[EXERCISE] Reproduce the records verbatim from the line containing "The height and width of the screenshot is (768, 1366)." through the end of the records, both ends included. Omit the pictures.

┌─ DATA FOR THE TASK

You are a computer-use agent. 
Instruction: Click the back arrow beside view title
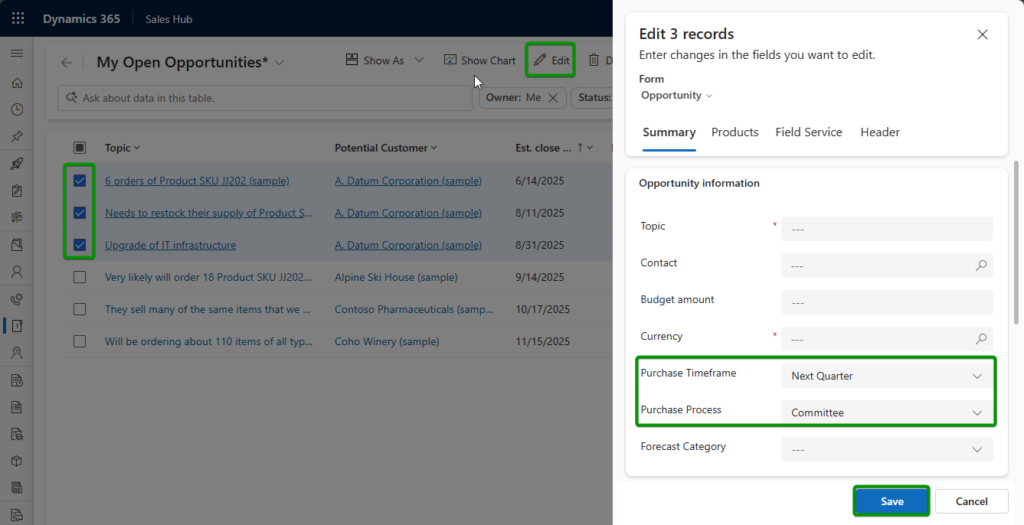point(66,63)
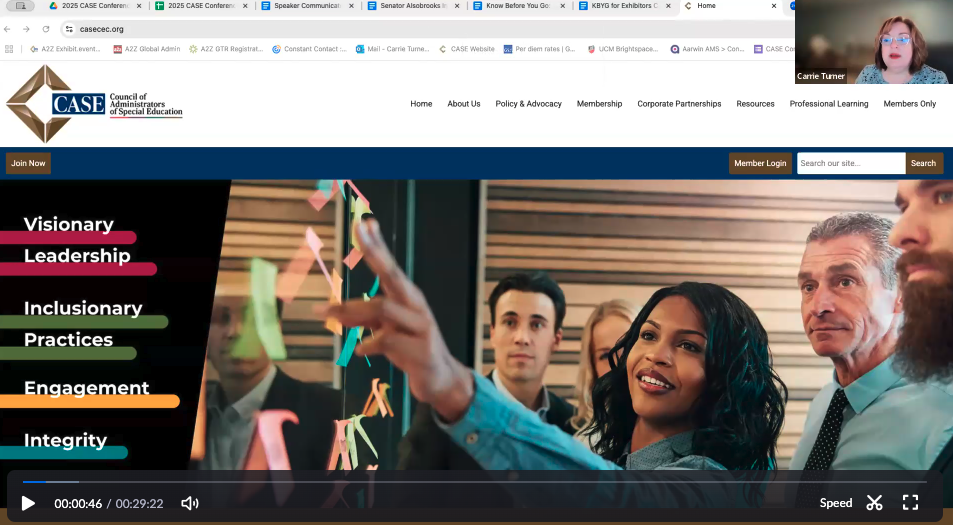Image resolution: width=953 pixels, height=525 pixels.
Task: Click the Member Login button
Action: [760, 163]
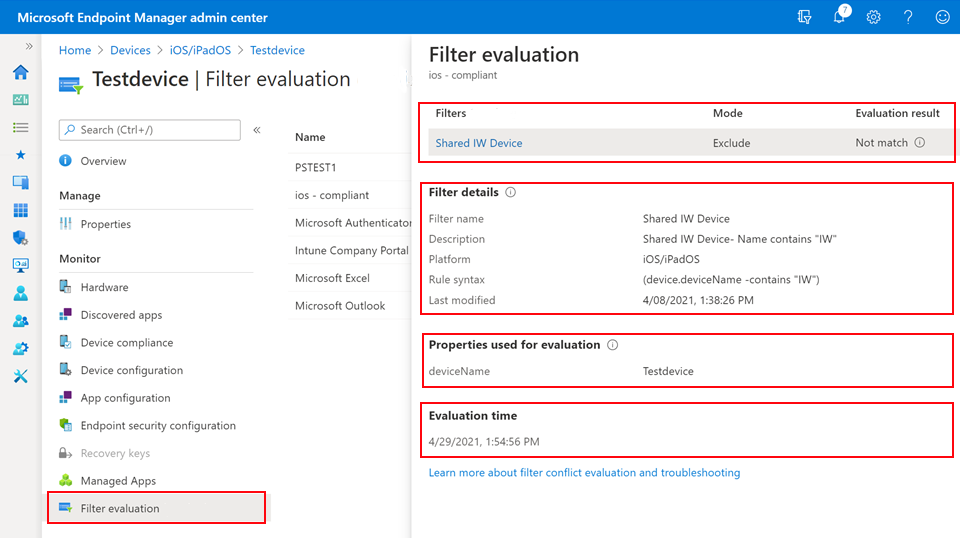Open the notifications bell icon
Image resolution: width=960 pixels, height=538 pixels.
pos(840,17)
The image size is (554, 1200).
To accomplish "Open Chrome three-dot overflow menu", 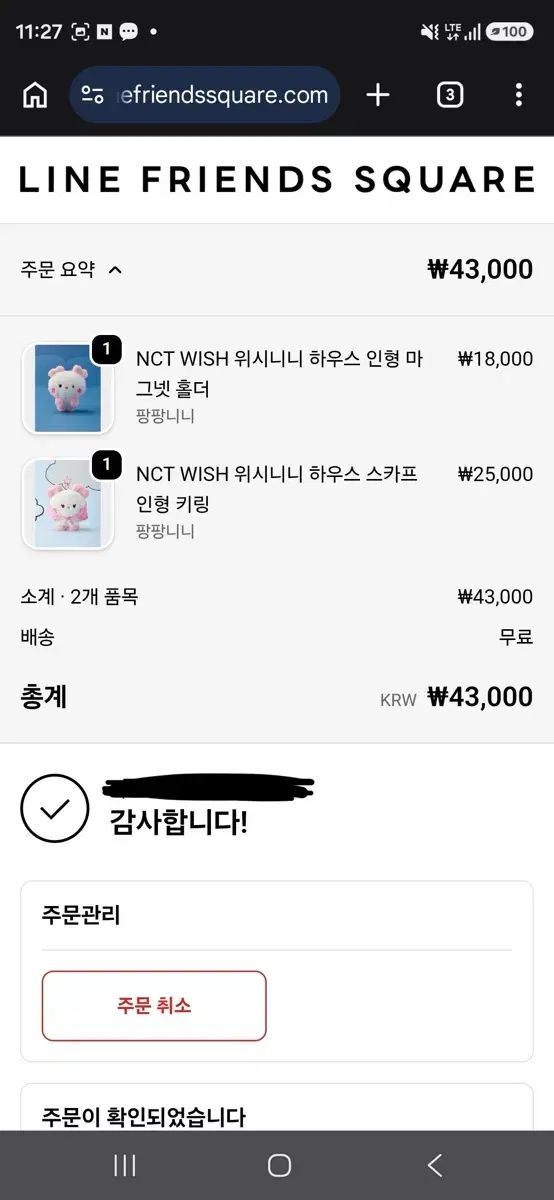I will click(518, 96).
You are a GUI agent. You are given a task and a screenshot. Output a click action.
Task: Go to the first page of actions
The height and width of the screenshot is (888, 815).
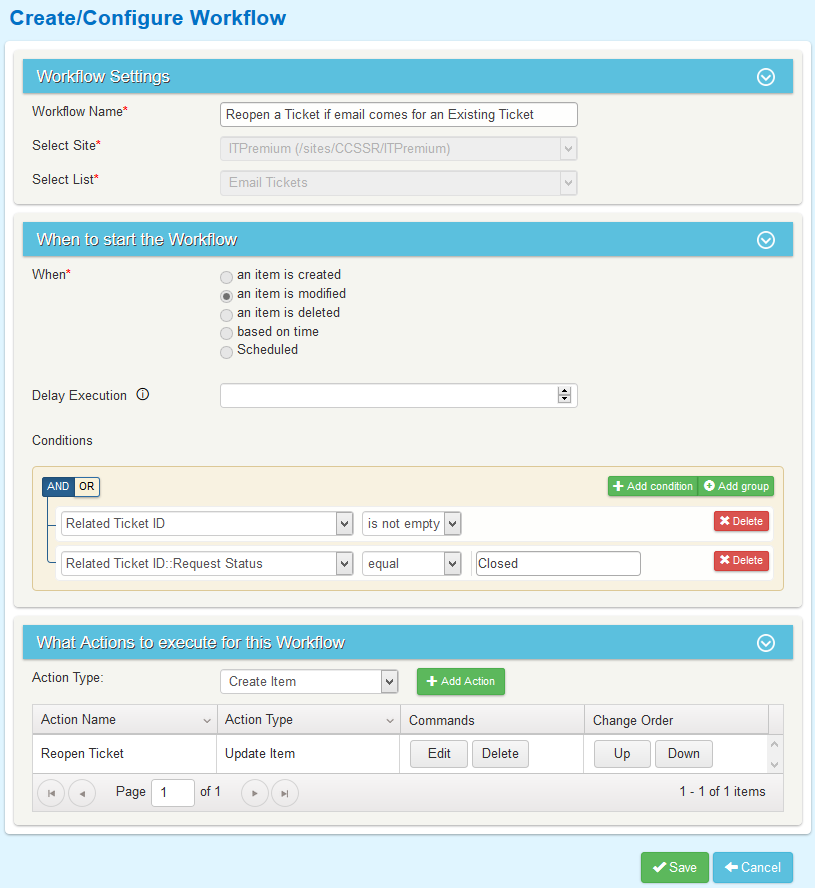50,793
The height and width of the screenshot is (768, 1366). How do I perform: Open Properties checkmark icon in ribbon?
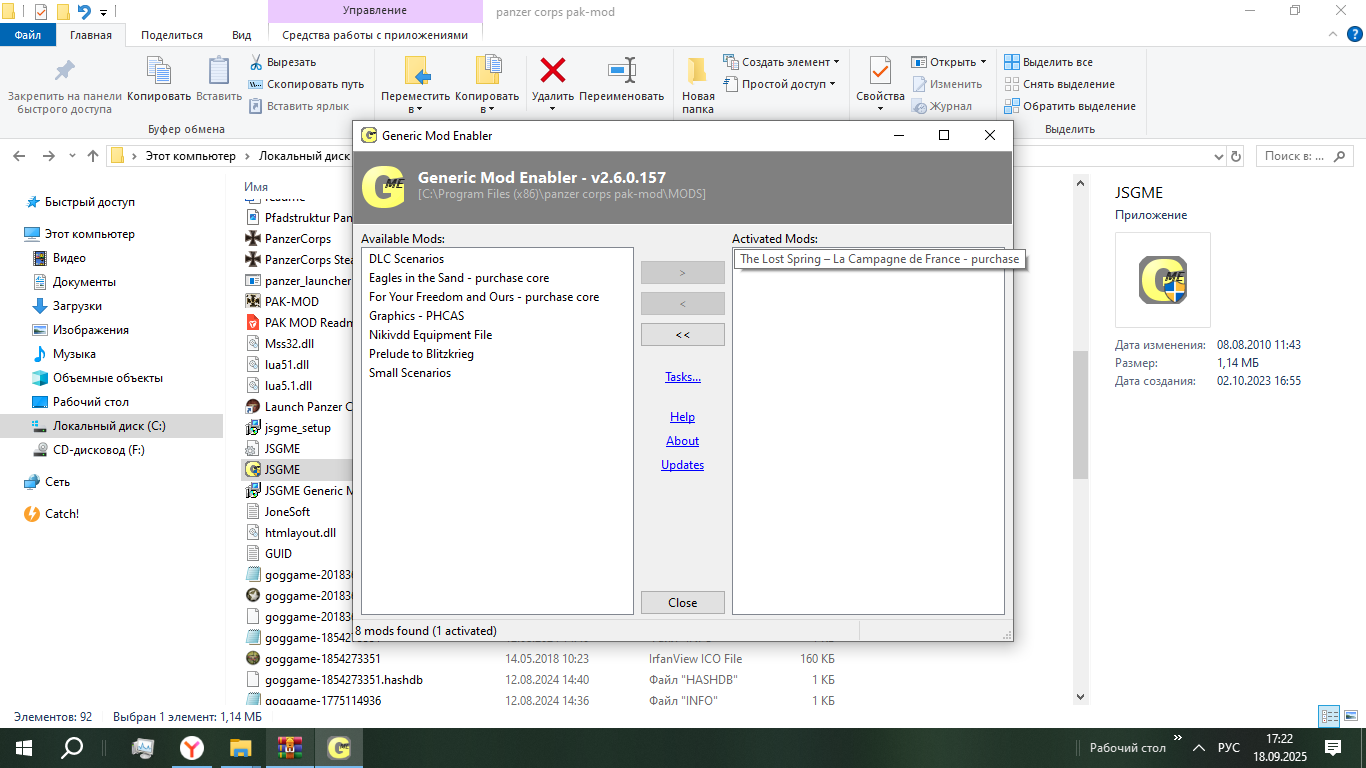(880, 71)
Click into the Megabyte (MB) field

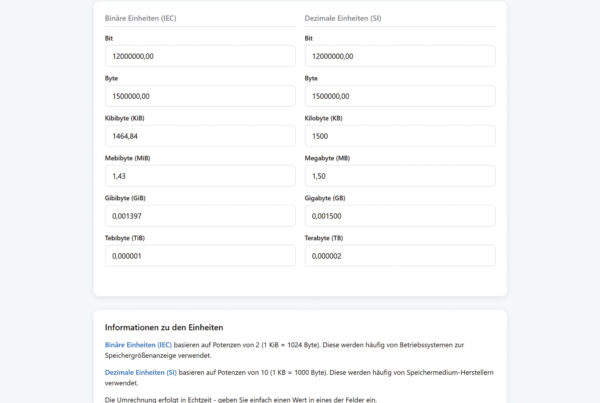(400, 176)
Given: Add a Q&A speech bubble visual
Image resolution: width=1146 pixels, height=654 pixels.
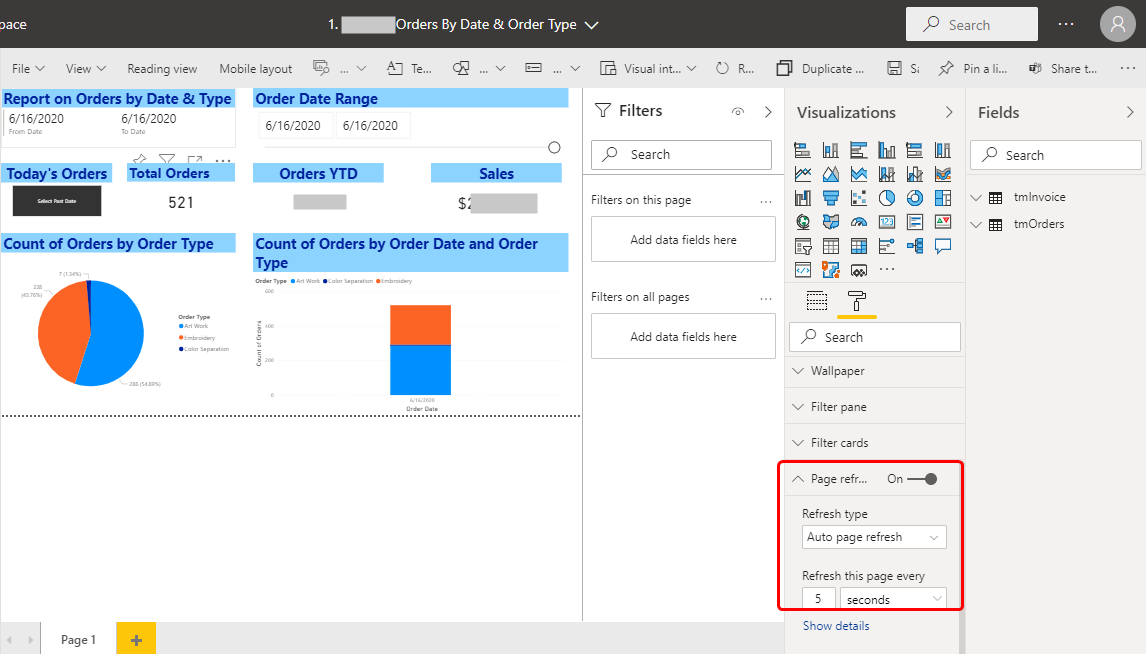Looking at the screenshot, I should click(943, 246).
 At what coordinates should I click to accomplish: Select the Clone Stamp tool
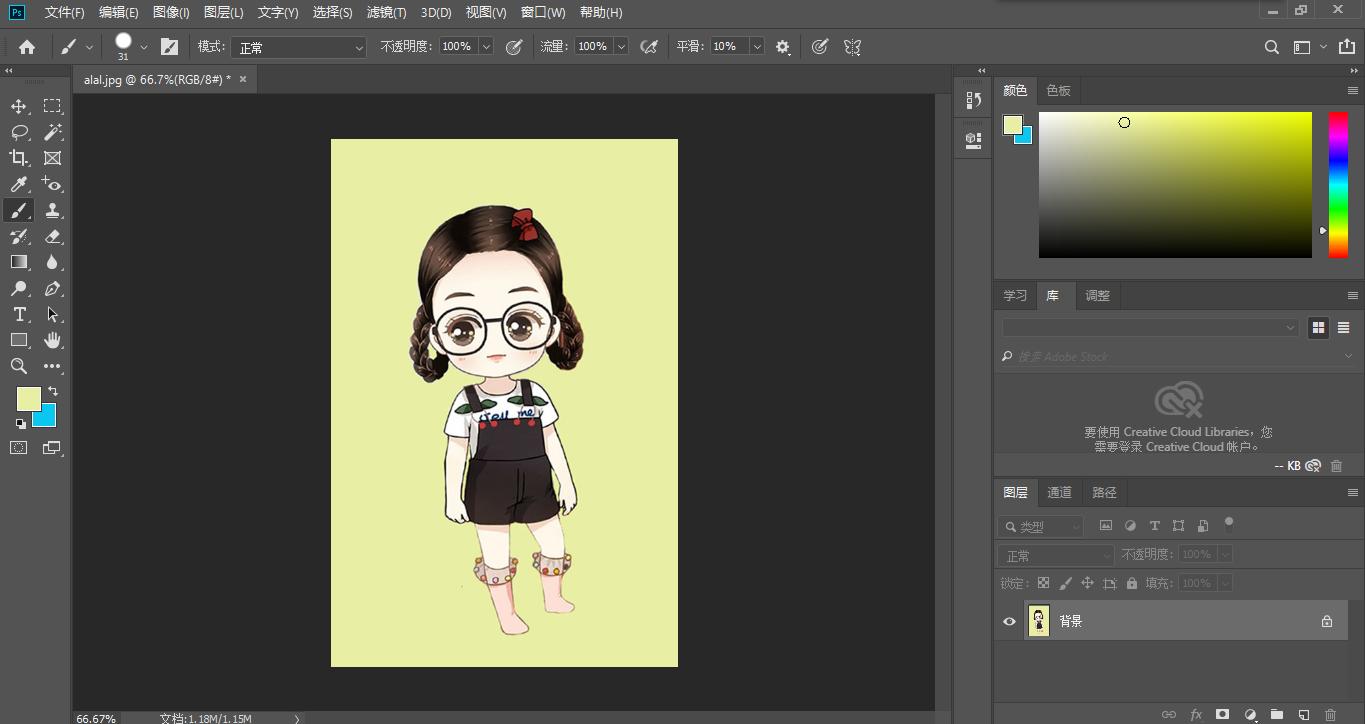coord(52,210)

└─

[COMPLETED EXERCISE]
The height and width of the screenshot is (768, 1366). How do I perform: Open Properties checkmark icon in ribbon?
(880, 71)
Click into the Megabyte (MB) field

(400, 176)
Given: Add a Q&A speech bubble visual
Image resolution: width=1146 pixels, height=654 pixels.
Looking at the screenshot, I should click(943, 246).
 At what coordinates should I click to accomplish: Select the Clone Stamp tool
coord(52,210)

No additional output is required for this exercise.